The real challenge for many firms is that they are not starting from the right place. "In the past, people have tended to add another layer when dealing with compliance, rather than designing things in from the beginning," said Marshall.
Paul Williams, head of architecture at airline Virgin Atlantic, said corporate governance should be taken into account at all times. "Things like the Data Protection Act have to be taken into account all the way through," he said.
Fran Howarth, practice leader at market analyst Bloor Research, agreed. "The Data Protection Act may have been around for some time, but companies have to ensure their whole organisation is included. There is no point in doing things piecemeal," she said.
The Freedom of Information Act is also likely to have considerable impact. Many public sector bodies are having to re-evaluate their information infrastructure to cope with the Act, and this can involve high levels of spending in areas such as document management systems. Public sector research firm Kable estimated the typical cost of a document management system in the public sector in 2002 was between £80,000 and £500,000.
With that in mind, more IT suppliers are claiming that their products can help with compliance projects.
"Information about the Freedom of Information Act and Sarbanes-Oxley are generating more queries on our website than our actual products," said Mike Rae, sales manager at software firm Avanquest.
He said IT directors in general were still not fully aware of their obligations. "The organisation needs to prove it has a document, can retrieve it and can verify when it was sent," he said. "It is all about audit trail and tracking, and sender authentication."

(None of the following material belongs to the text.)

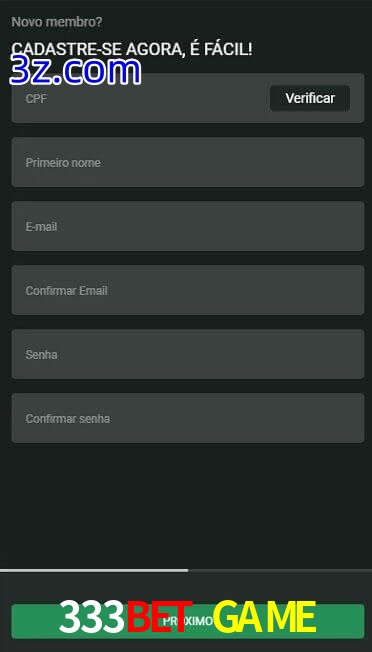Click the green PROXIMO button
The height and width of the screenshot is (652, 372).
tap(188, 622)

But some senior IT users remain sceptical about the claims made by suppliers that they can sooth compliance headaches. "I cannot think of a single supplier who has mentioned compliance. I am still getting the traditional sell," said Plumpton.
How to make compliance easy
- Get involved early. Make sure the IT department is fully briefed by the finance and audit teams about all compliance projects
- Take the initiative. Getting existing IT platforms into shape will help ease the pain of compliance, particularly in relation to storing, auditing and accessing data
- Take an integrated approach. Implementing a single system for each compliance project will drain resources and end up costing more
- Evaluate outsourcing options. Outsourcing can, in some instances, enable the compliance burden to be shifted over to the supplier
- Take a positive approach. Cleaning up systems for compliance can provide significant competitive advantage.

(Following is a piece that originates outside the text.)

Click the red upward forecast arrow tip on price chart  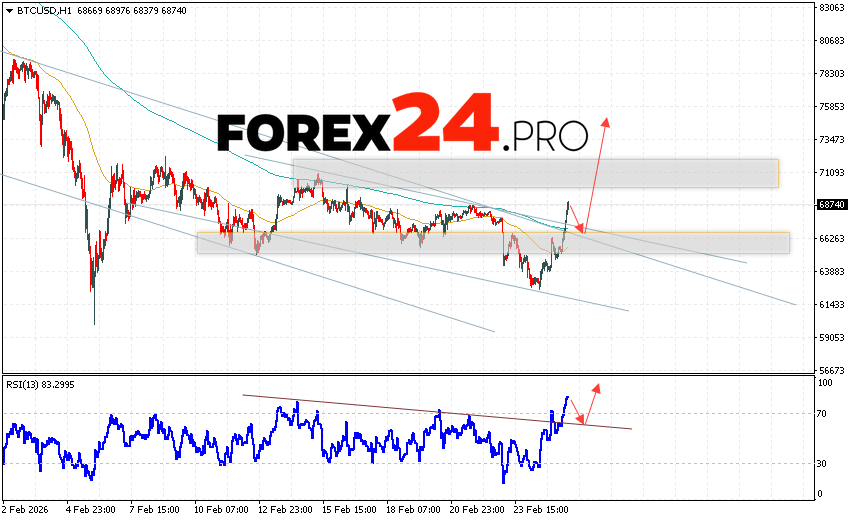(605, 120)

The hit-list for compliance regulations
There is a long list of regulations with which UK organisations must comply, but these are the big ones:
Data Protection Act
Regulator: Information commissioner
Came into force: 1998 Impact: It has been around a long time, but still requires a great deal of work to ensure all information held is within the law.
Regulator: the US Securities and Exchange Commission
Came into force: 15 November 2004 for US public companies; 15 July 2005 for smaller and foreign companies I
mpact: Huge. Oil multinational BP alone has estimated that compliance will cost it about £71m. Companies have to verify information held in disparate systems is correct; there must be controls to prevent unauthorised access; and there must be an audit trail of any changes.
Regulator: Basel Committee on Banking Supervision, comprising banks and authorities in the G10 countries
Comes into force: End of 2006 Impact: IT spending on compliance by European banks could reach £1bn by 2005, said Datamonitor. Firms must ensure they store and track financial information and prevent unauthorised access to provide the information on their financial position under the Basel 2 rules on capital and risk management.
Freedom of Information Act
Regulator: Information commissioner
Comes into force: 1 January 2005 Impact: The Department for Constitutional Affairs forecasts that implementing systems to comply with the Act could cost £125m a year.